When the San Jose Earthquakes left for Orlando on June 24 to start training for the restart of the Major League Soccer season, it wasn’t a foregone conclusion they would ever take the field for a meaningful match due to the unpredictable nature of the coronavirus pandemic.
And while that’s still the case—a flurry of positive tests would either delay or likely force a team to go home altogether—the Quakes are closer to live game competition than at any point since COVID-19 suspended the season in mid-March. The Quakes play the Seattle Sounders FC in a Group B stage game in the MLS is Back Tournament at 6pm Friday.

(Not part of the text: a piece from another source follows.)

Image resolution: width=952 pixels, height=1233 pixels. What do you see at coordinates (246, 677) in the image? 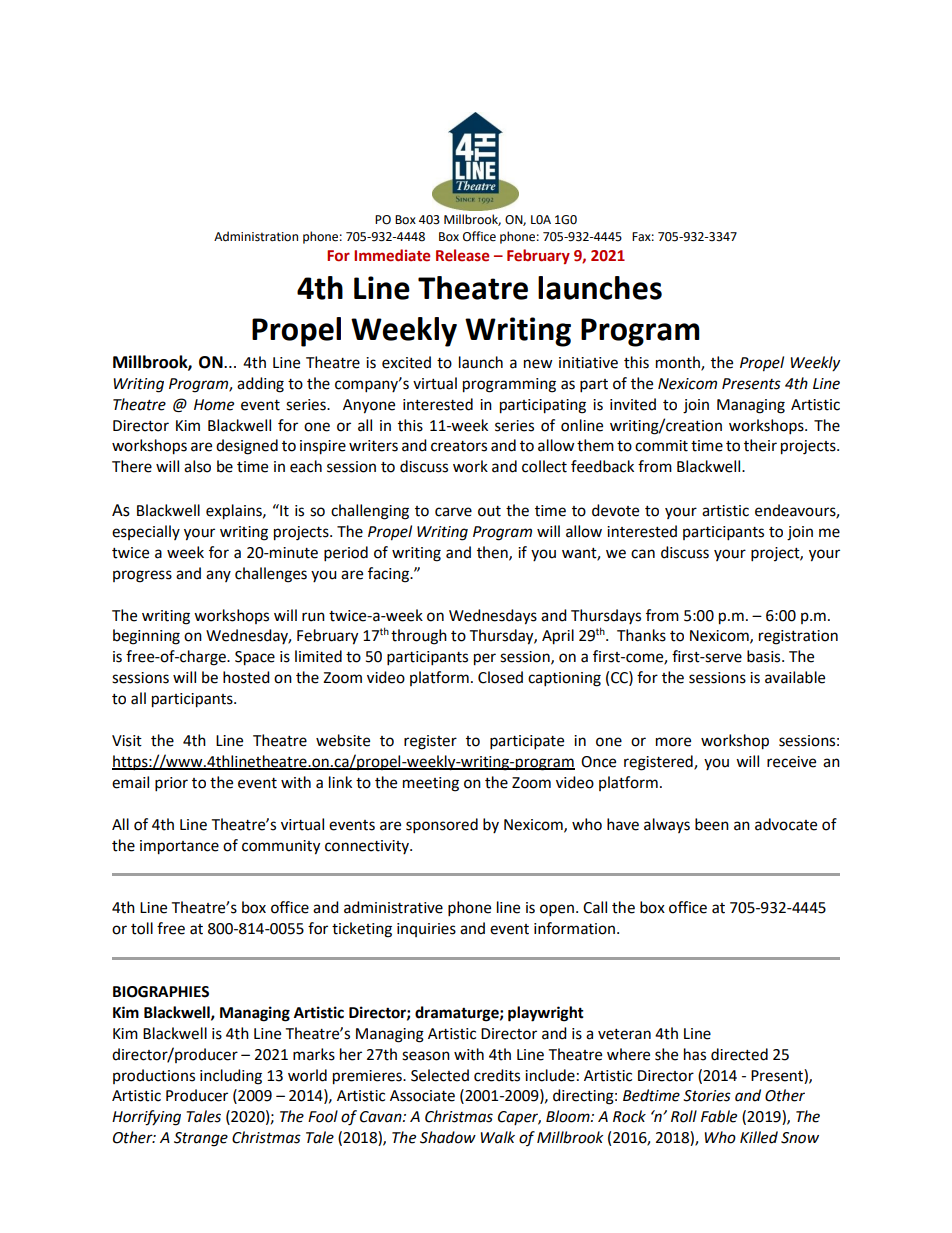
I see `hosted` at bounding box center [246, 677].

“I think as a team we’re in pretty good shape,” Quakes forward Danny Hoesen said. “Everyone did their job, everyone took care of themselves.”
San Jose played just two games before the season was suspended on March 12. The 6-foot-1, 182-pound Hoesen started both of those contests at left wing, but has made it known he prefers playing the striker position.
“I’ve never made it a secret I believe I’m a nine [soccer position number for striker],” Hoesen said. “I want to play there, but Matias [Almeyda] is the coach and he believes I can play multiple positions. I still prefer the No. 9 spot, but if Matias chooses someone else, I have to adjust my game and do the best I can.”
Making adjustments has always been a key factor in a team’s success, and nowhere is that more apparent in the coronavirus era.
From the moment MLS announced the restart to the season, teams have had to adjust on the fly. The San Jose players worked out on their own and were not able to train together as a team until the day after they arrived at the ESPN Wide World of Sports Complex.
Hoesen, a 29-year-old from Netherlands who was San Jose’s Most Valuable Player in 2018 after scoring a team-high 12 goals, expressed pride in the team for how it has handled an unprecedented situation.
“No one is complaining, everyone stays positive,” he said. “The way people are handling it has been fantastic. We are closer than ever.”
Literally and figuratively.
The Quakes have their own floor in the hotel they’re staying at, and outside of a trip to the gym, testing center or meal room, they don’t congregate with other teams.
“It’s absolutely forbidden to hang out with other teams or be on their floor or whatever,” Hoesen said. “Everyone has friends on other teams, but we’re all very careful with the six feet of distance. You say ‘Hi, how’s it going,’ and then you just continue [on]. I’m proud of the way the team is handling it and following the rules. … Matias said it was important to play well in this tournament, but it was more important to stay healthy and to not put yourself at risk or put your teammates at risk.”